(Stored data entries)
__________________________________________________
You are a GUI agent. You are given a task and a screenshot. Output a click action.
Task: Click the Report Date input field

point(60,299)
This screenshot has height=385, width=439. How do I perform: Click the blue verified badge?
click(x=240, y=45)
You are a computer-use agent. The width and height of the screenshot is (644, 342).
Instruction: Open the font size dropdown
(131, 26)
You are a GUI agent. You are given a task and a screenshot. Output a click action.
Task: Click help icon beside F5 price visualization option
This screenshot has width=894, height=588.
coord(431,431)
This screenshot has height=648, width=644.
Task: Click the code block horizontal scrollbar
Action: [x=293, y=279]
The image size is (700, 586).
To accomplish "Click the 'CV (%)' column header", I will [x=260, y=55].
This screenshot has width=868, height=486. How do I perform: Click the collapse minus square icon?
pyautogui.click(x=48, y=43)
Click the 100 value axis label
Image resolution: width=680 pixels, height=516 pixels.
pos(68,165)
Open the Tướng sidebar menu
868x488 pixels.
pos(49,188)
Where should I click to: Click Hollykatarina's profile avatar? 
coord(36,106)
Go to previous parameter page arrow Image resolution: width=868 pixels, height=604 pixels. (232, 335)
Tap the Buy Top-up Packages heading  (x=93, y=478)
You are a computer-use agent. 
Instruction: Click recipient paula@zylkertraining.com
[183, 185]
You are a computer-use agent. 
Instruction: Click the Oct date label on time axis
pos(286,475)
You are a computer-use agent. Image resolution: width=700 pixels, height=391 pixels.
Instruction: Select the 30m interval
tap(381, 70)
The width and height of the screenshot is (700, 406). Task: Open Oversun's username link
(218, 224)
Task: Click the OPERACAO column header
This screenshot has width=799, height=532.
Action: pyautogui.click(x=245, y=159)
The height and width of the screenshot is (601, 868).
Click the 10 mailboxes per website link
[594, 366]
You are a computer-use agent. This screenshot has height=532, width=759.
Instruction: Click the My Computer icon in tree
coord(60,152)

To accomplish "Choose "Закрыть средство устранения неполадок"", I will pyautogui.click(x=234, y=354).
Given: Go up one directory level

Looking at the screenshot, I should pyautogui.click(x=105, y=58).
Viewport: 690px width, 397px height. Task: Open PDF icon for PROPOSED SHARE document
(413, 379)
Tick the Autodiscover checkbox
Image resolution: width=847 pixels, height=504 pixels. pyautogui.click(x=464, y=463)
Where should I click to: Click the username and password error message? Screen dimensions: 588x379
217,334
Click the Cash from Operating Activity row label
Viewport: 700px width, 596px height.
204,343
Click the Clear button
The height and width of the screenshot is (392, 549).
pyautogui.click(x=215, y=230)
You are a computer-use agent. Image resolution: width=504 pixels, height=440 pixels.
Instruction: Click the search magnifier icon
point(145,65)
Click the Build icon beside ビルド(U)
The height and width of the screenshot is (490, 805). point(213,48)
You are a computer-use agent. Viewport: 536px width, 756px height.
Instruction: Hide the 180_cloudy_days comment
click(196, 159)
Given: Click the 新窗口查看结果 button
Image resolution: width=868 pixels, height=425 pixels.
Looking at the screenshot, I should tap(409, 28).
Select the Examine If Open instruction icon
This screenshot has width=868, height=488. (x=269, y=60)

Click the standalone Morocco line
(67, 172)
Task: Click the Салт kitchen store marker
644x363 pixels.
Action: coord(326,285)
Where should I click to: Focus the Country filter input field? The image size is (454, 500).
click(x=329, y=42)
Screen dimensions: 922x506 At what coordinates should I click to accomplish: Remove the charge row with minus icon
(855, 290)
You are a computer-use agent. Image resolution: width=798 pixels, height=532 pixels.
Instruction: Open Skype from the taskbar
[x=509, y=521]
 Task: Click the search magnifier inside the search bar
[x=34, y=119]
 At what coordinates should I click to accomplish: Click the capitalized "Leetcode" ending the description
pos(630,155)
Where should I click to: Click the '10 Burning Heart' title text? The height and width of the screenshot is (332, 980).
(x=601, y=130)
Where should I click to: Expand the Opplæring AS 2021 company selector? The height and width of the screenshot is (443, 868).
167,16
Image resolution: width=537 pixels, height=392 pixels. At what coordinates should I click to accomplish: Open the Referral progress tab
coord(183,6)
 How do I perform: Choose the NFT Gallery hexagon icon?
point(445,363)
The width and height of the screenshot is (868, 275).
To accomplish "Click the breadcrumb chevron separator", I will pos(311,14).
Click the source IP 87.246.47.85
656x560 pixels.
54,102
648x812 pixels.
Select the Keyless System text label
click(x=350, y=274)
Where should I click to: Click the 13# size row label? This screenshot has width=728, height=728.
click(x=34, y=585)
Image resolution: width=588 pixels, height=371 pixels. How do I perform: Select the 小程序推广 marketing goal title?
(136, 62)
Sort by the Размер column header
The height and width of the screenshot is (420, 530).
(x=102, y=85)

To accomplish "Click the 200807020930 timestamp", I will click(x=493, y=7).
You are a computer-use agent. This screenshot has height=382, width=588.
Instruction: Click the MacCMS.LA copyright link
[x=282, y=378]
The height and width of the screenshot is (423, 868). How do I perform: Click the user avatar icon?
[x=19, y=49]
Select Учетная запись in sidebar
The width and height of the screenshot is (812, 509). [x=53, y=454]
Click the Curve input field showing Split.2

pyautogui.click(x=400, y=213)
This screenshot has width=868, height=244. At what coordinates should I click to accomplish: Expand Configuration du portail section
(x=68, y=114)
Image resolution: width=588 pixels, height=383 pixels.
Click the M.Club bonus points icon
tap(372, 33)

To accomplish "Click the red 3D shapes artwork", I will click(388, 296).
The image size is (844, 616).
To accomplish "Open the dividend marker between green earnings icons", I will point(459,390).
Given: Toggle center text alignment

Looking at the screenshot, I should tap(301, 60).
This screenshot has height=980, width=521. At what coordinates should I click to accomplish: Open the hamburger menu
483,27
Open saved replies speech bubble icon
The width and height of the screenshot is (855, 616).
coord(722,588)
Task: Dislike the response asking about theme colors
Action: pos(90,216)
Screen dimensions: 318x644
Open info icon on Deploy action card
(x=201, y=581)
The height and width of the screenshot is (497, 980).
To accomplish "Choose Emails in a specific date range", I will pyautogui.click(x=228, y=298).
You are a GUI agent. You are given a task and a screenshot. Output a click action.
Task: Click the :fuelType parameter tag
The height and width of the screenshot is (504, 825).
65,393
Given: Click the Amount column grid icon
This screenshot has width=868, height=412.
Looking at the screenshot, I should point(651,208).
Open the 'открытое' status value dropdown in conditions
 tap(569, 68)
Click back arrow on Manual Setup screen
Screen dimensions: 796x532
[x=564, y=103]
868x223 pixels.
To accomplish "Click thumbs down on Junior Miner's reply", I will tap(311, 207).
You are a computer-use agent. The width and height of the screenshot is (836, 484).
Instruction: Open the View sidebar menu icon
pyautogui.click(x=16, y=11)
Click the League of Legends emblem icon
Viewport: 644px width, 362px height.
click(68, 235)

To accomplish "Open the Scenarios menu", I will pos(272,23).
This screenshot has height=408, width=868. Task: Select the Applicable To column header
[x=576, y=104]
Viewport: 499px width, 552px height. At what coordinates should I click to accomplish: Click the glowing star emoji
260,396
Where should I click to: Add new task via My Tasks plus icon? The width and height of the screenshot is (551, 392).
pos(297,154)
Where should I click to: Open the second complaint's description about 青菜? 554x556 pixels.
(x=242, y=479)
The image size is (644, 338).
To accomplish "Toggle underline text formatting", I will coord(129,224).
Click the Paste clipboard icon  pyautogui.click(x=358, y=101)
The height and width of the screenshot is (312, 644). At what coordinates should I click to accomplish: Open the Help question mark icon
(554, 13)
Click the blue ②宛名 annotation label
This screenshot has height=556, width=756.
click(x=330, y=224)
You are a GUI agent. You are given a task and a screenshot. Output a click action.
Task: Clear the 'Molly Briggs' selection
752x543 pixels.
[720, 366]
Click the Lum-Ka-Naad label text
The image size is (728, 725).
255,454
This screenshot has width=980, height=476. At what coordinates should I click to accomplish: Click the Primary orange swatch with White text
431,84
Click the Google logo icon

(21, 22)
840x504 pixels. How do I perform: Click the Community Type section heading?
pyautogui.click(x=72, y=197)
__________________________________________________
## What you will do
In the entries above, find the line holding "Task: Click the Report Date input field" and the line holding "Task: Click help"; print both of them and every line between, exactly, and nothing else.

## Answer section
Task: Click the Report Date input field

point(60,299)
This screenshot has height=385, width=439. How do I perform: Click the blue verified badge?
click(x=240, y=45)
You are a computer-use agent. The width and height of the screenshot is (644, 342).
Instruction: Open the font size dropdown
(131, 26)
You are a GUI agent. You are given a task and a screenshot. Output a click action.
Task: Click help icon beside F5 price visualization option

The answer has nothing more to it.